In a previous post, I wrote about the revenue growth rates required to get public. In this post, I'll again look at the years leading up to IPO but focus on sales and marketing spend. In this case we'll be looking at overall sales and marketing spend as a percentage of revenue.
In Social, Facebook's sales and marketing margin has been quite efficient and stable at 10-15% of revenue. LinkedIn and Twitter on the other hand were well over 20% three years prior to their IPO and have been on the rise ever since. Today, Facebook sits at 15%, while Twitter and LinkedIn are around 40%. This makes sense since the flagging growth at LinkedIn and Twitter have required some propping up by additional sales and marketing.

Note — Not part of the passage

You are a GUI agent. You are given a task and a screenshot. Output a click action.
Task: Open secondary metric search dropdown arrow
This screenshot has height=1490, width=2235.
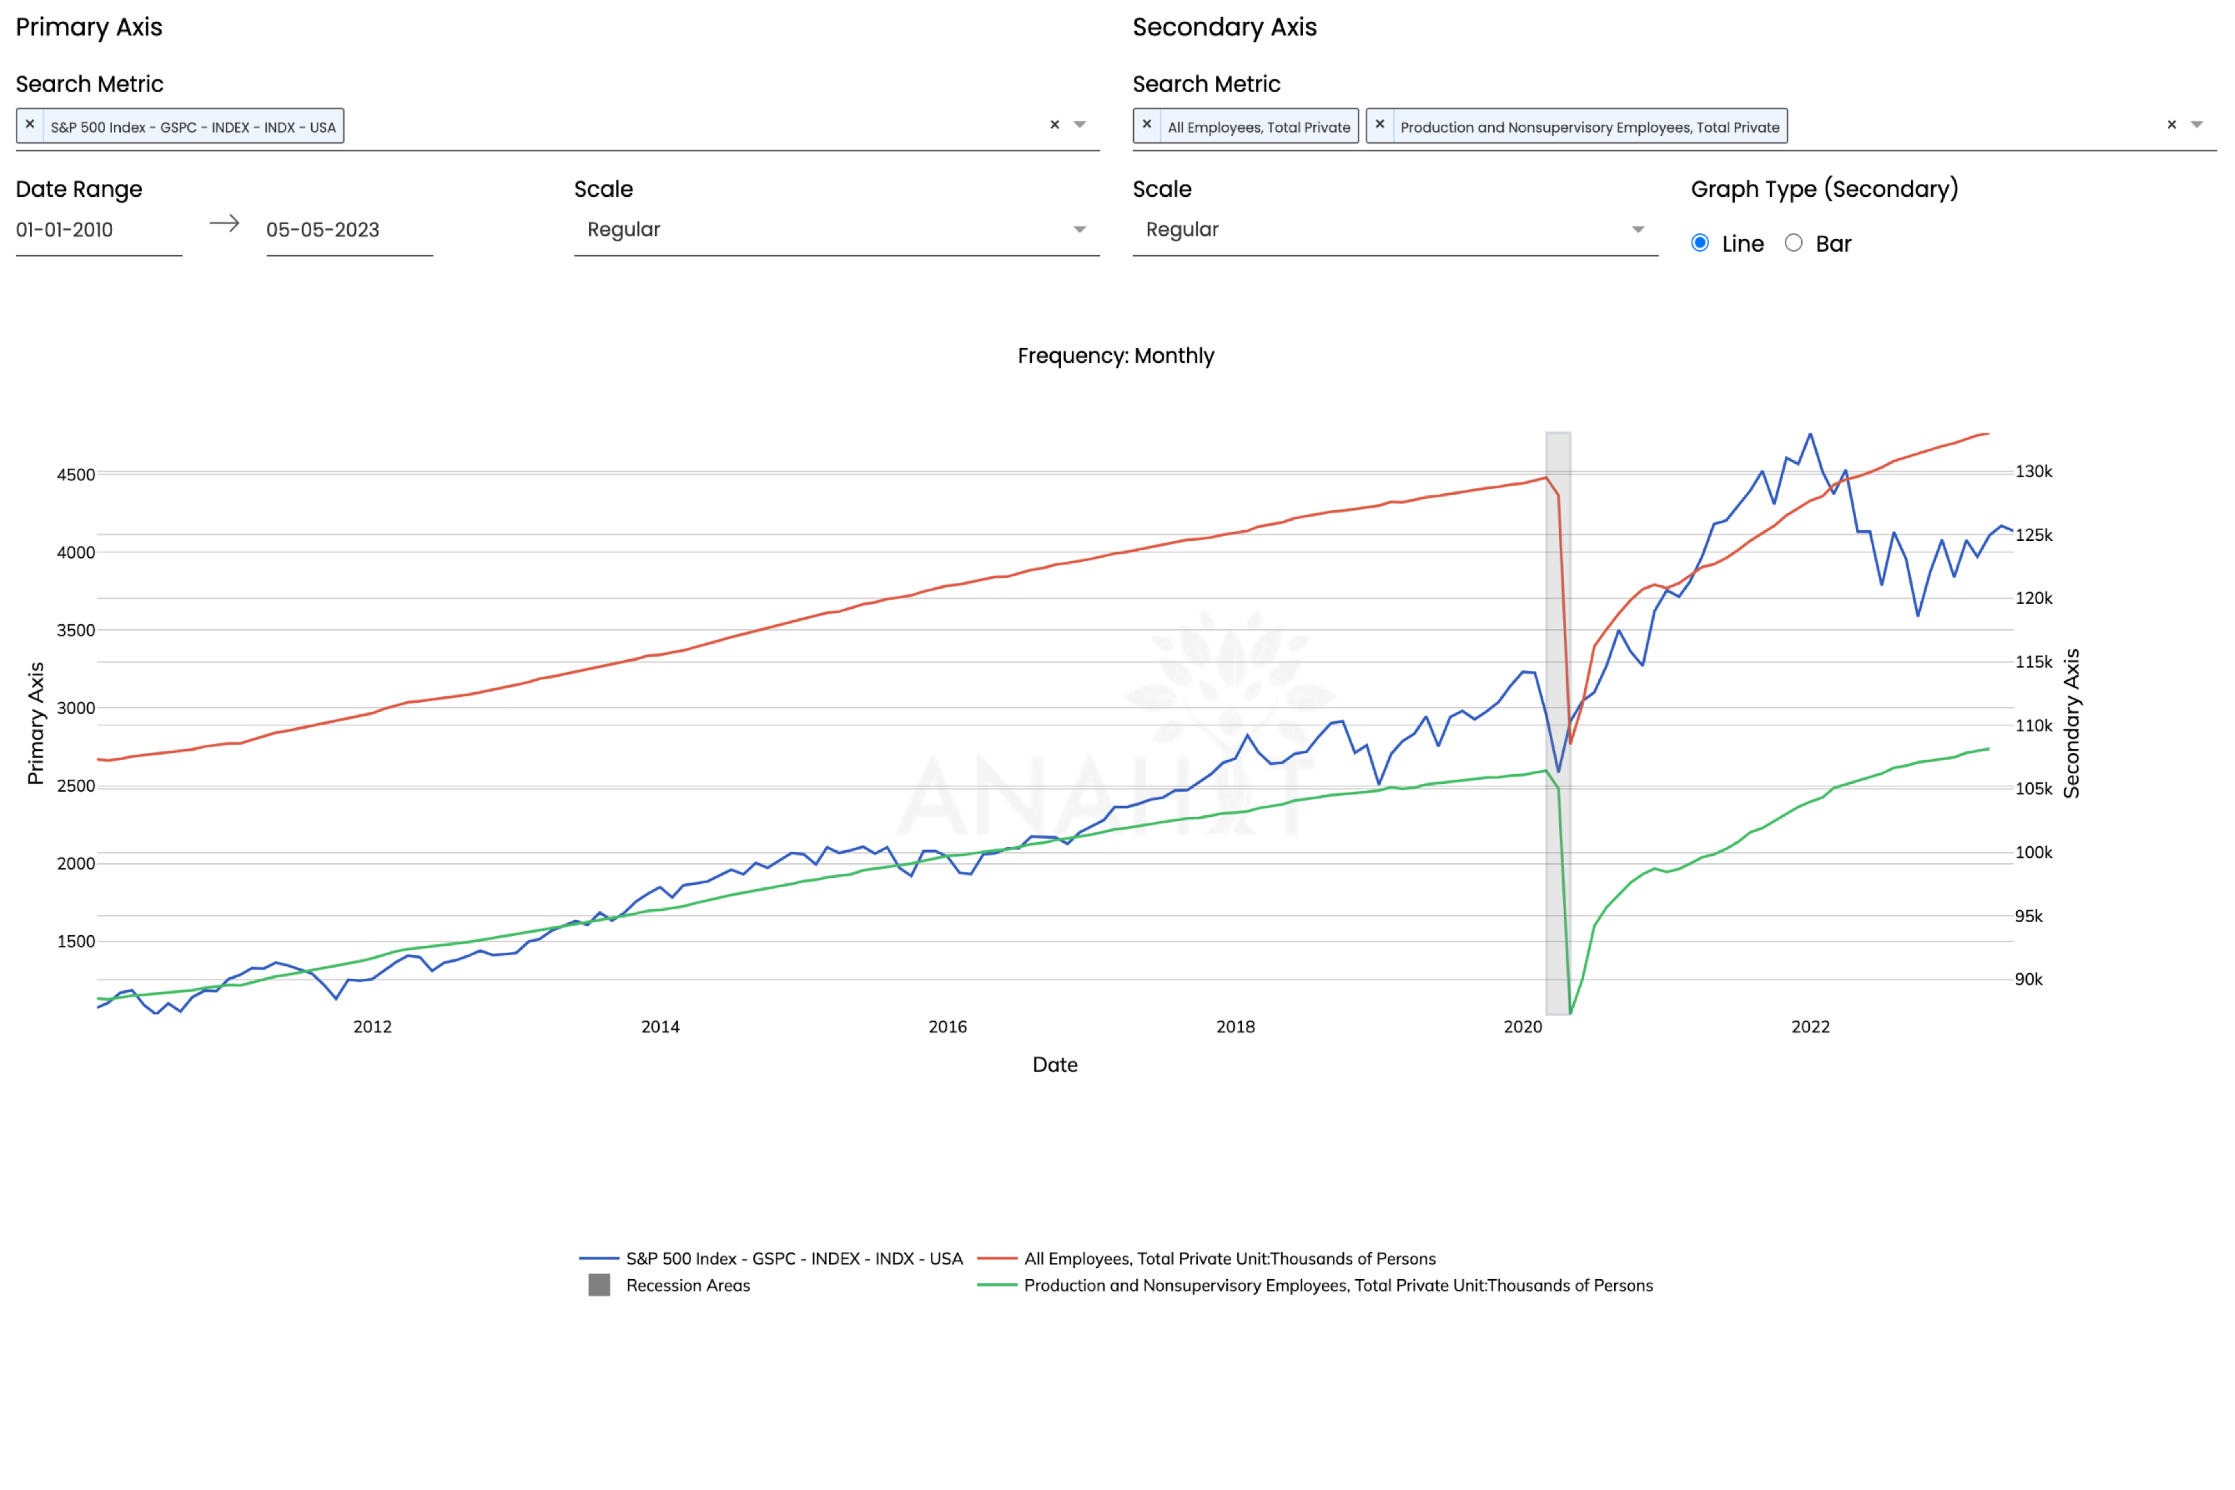click(2197, 125)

Looking at Marketplaces, sales and marketing margin varies dramatically, and each line tells a different story. Etsy spends the least at sub-20% since most of their customer acquisition has been organic. Other bellwether marketplaces such as OpenTable, GrubHub, Just-Eat, TripAdvisor and HomeAway have always had relatively low sales and marketing margin. Looking higher up the y-axis, it's interesting to look at the high marketing costs for businesses like Lending Club, Angie's List, Zillow, Yelp and Care.com three years prior to their IPO. Marketplaces often require a lot of effort to seed and the hope is that marketing costs will go down over time once the network matures. This was clearly the case for some of those companies, Zillow and Lending Club in particular, while others such as Angie's List and Yelp struggled to keep marketing costs low through their IPOs.
It's worth noting that high sales and marketing spend isn't always a bad thing, so long as the company is getting good "sales efficiency" (a topic for another post). For example, while Zillow has decreasing marketing costs in this chart (to about 40%), they are actually sitting higher today at 48%. Yelp spends roughly that much today, but Zillow was able to grow their revenue 100% in 2015 while Yelp only grew their revenue 25%. Zillow is spending more on marketing because they have a market opportunity and return on sales that allow them to easily justify it.
The first thing to point out in the Ecommerce chart is Groupon. The company went from nothing to billions of revenue in just a few years, and so they started spending insane amounts on marketing to continue growing at breakneck speeds. Unfortunately, the economics in the business weren't sound and the business ultimately failed to live up to investor expectations. Coupons and RetailMeNot also have high sales and marketing margin because the businesses are reliant on paid user acquisition and they have also had several core business issues. Most other ecommerce companies such as Wayfair, Zalando, GoPro and Fitbit spend a decent amount on sales and marketing, and many are continuing to spend even more. This is a typical trait of many ecommerce businesses since they are very reliant on paid acquisition. This is what I call the "treadmill effect" - as ecommerce companies keep growing top-line revenue, it becomes increasingly difficult to show strong year-over-year growth due to churn. As a result, increased marketing spend is used to fill the void.
In Media and Gaming, almost all of the companies exhibit an improving sales and marketing margin leading up to IPO. Google and Netflix had their IPOs over a decade ago but today they both have a low 12% sales and marketing margin. Gaming companies such as Zynga, Glu, and King all reach steady state around 20%, which is likely an internal benchmark most mobile gaming companies shoot for.
As in my last analysis, I broke out travel differently. Instead of showing the years leading up to IPO (since Priceline and Expedia went public in 1999 and TripAdvisor was plotted above with marketplaces), I just showed relative sales and marketing margin from 1999 onwards. The consolidating travel space has long been a battleground for user acquisition. Priceline and Expedia both have huge marketing war chests and have been spending ever-increasing amounts to win back customers. The companies can justify it since the global online travel industry is huge and has winner-take-all dynamics.
Sales and marketing is the main lever used by most businesses to grow revenue, and so understanding how much internet companies spend on it is important. However, sales and marketing margin is just one metric. In a future post, I will dig into sales efficiency and other important sales metrics.